O comissário europeu para as migrações, Dimitris Avramopoulos, afirmou esta sexta-feira esperar que o funcionamento normal da livre circulação dentro do espaço Schengen aconteça até ao final do ano.

Em conferência de imprensa, em Bruxelas, o responsável sublinhou que a situação de oito países reporem o controlo de fronteiras internas, no âmbito da crise dos migrantes, é “excecional e temporária”.

“Devemos regressar o mais depressa possível ao funcionamento normal do espaço Schengen”, referiu Avramopoulos, prevendo a reposição das regras de Schengen até ao final do ano.

No plano apresentado esta sexta-feira, a Comissão Europeia avisou que apresentará uma proposta para a reposição de controlo de fronteiras até um máximo de dois anos, caso persista, até 12 maio, a “atual pressão e as grandes deficiências” continuarem no controlo das fronteiras externas.

“A Comissão estará preparada para esta eventualidade e vai agir sem atrasos na proposta de controlos fronteiriços necessários e proporcionais em certas zonas”, precisou o executivo comunitário, em comunicado.

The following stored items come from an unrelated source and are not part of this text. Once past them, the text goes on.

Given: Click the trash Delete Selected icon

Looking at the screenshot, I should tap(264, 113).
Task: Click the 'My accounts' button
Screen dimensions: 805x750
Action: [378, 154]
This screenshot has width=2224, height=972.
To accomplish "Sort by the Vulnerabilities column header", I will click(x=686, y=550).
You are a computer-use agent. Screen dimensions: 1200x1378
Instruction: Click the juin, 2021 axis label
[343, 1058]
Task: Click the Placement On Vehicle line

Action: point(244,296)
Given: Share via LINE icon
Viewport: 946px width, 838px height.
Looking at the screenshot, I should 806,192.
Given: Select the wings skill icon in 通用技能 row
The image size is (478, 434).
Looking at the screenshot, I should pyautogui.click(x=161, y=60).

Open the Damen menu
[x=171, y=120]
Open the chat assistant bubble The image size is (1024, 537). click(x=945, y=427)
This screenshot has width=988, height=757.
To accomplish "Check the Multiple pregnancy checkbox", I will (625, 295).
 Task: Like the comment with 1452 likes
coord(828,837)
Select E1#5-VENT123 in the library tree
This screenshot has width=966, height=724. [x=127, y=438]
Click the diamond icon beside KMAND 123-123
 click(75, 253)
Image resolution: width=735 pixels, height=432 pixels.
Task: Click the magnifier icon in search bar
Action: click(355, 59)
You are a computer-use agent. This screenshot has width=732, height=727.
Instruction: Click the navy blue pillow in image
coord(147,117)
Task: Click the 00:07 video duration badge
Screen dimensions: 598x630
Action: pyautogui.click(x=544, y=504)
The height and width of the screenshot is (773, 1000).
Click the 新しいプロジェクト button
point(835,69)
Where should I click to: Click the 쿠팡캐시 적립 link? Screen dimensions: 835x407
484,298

Avramopoulos sublinhou que o “objetivo último” será sempre repor o funcionamento de Schengen, acrescentando a necessidade de os Estados-membros adotarem “sem atrasos” a proposta apresentada em dezembro para a criação de uma guarda europeia fronteiriça costeira.

O responsável pretende que o novo funcionamento do controlo exterior do espaço Schengen seja uma realidade até setembro.

“Recolocações massivas devem ser feitas nos próximos dias e semanas”, indicou ainda o comissário, referindo ainda a necessidade de “dar passos concretos” na cimeira UE/Turquia da próxima segunda-feira, em Bruxelas.

Neste âmbito, o comissário fez eco das mensagens europeias sobre a necessidade de “diminuir em breve e drasticamente o fluxo” de pessoas entre a Turquia e o espaço comunitário.

Aos jornalistas, Avramopoulos anunciou a entrega às autoridades de Ancara de 95 milhões de euros, de um pacote de três mil milhões, para os primeiros projetos de apoio a refugiados sírios que se encontram na Turquia.

Depois do presidente do Conselho Europeu, Donald Tusk, ter instado os migrantes económicos irregulares a não viajarem para a Europa, o comissário europeu disse que quem quiser chegar ao velho continente “deve seguir os caminhos legais”.

“No próximo mês, a Comissão vai apresentar a proposta para lançar as fundações para as regras da migração legal”, anunciou.